Exercise aim:
Look below for the line with "The image size" and the line with "Screen dimensions: 1280x768"; repeat exactly those two lines and all lines between them, but no pictures.

Items from a dataset:

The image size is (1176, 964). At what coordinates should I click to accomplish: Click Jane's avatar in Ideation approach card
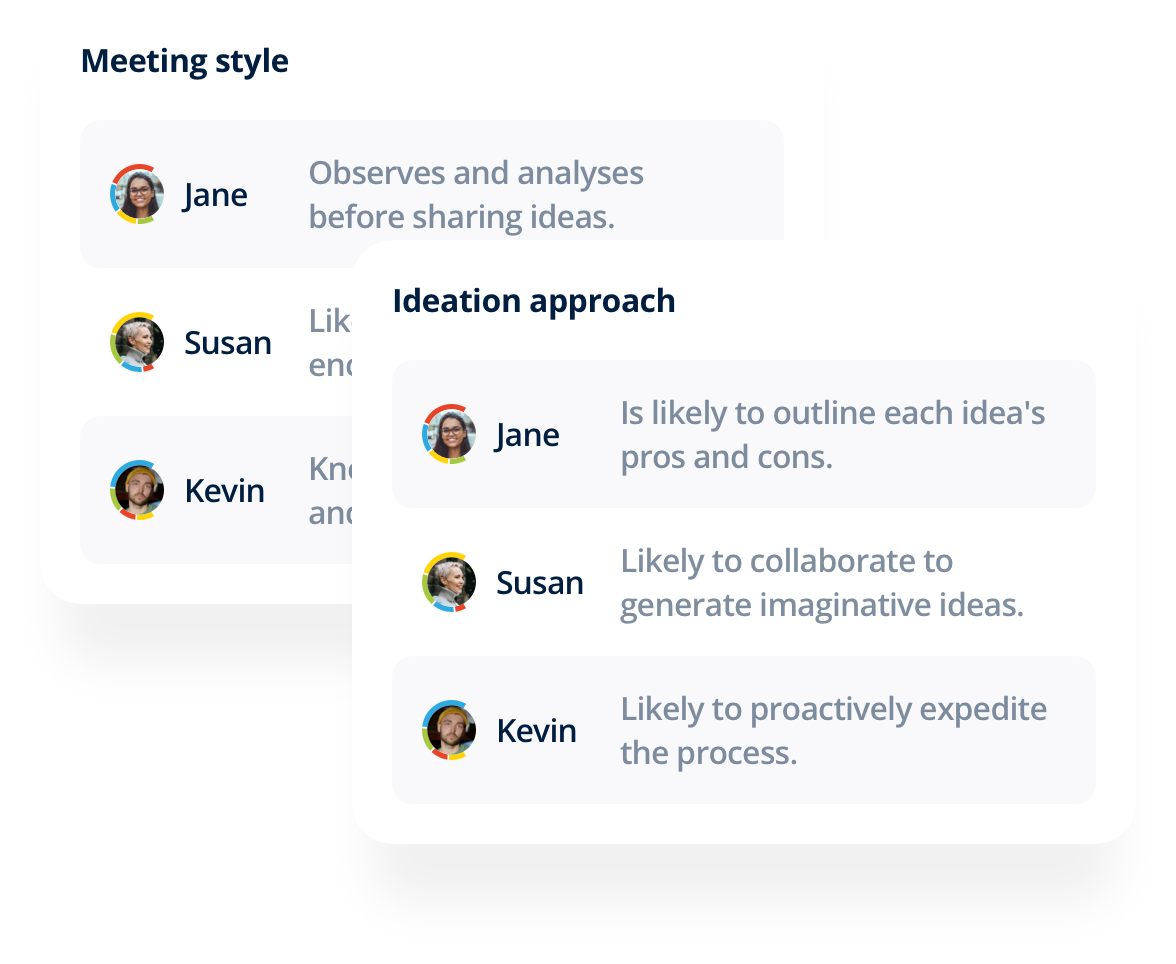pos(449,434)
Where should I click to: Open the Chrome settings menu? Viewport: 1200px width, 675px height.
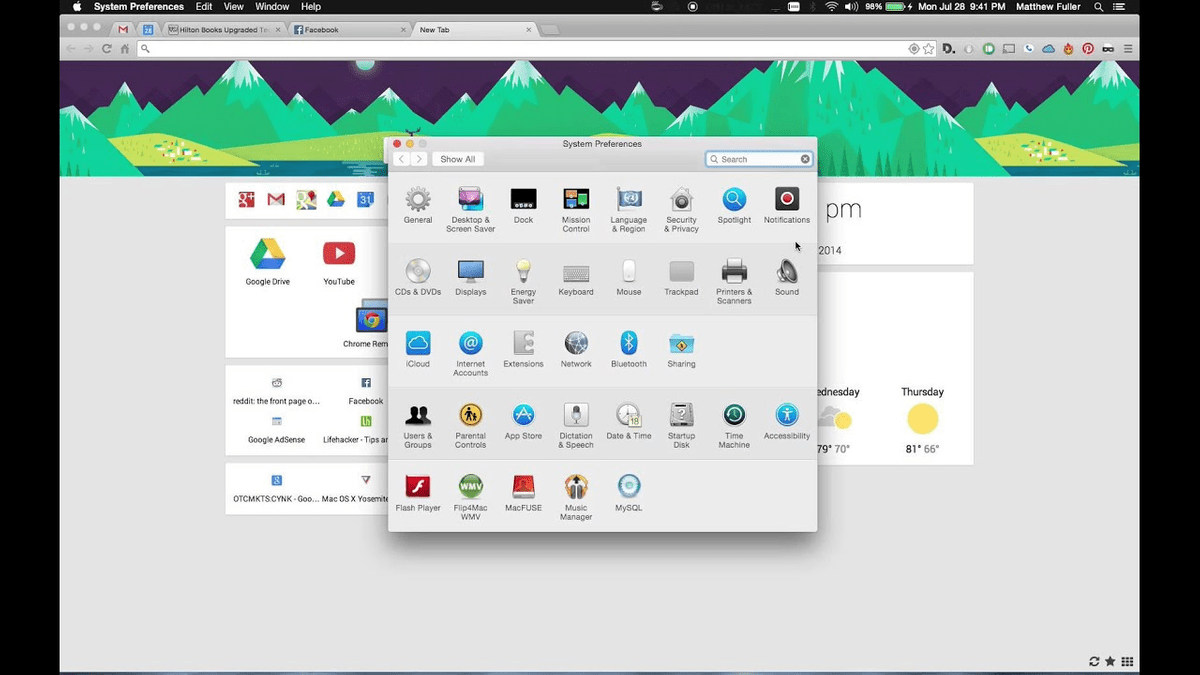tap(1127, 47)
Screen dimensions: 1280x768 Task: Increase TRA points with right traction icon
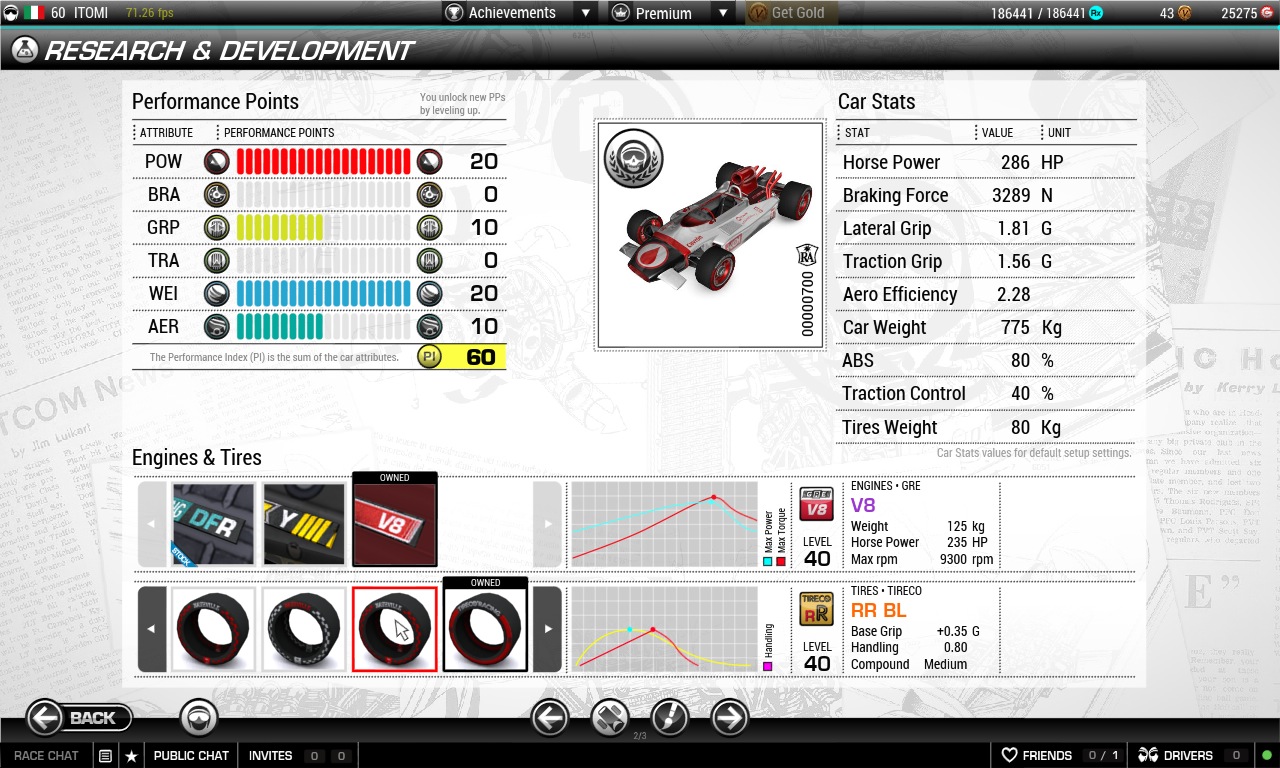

...

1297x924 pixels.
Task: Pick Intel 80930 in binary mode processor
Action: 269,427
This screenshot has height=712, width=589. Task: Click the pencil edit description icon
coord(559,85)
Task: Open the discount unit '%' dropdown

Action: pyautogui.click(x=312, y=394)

Exercise result:
The image size is (1176, 964). At what coordinates should I click to accomplish: Click Jane's avatar in Ideation approach card
pos(449,434)
Where should I click to: Open the Chrome settings menu? Viewport: 1200px width, 675px height.
tap(1127, 47)
Screen dimensions: 1280x768 Task: Increase TRA points with right traction icon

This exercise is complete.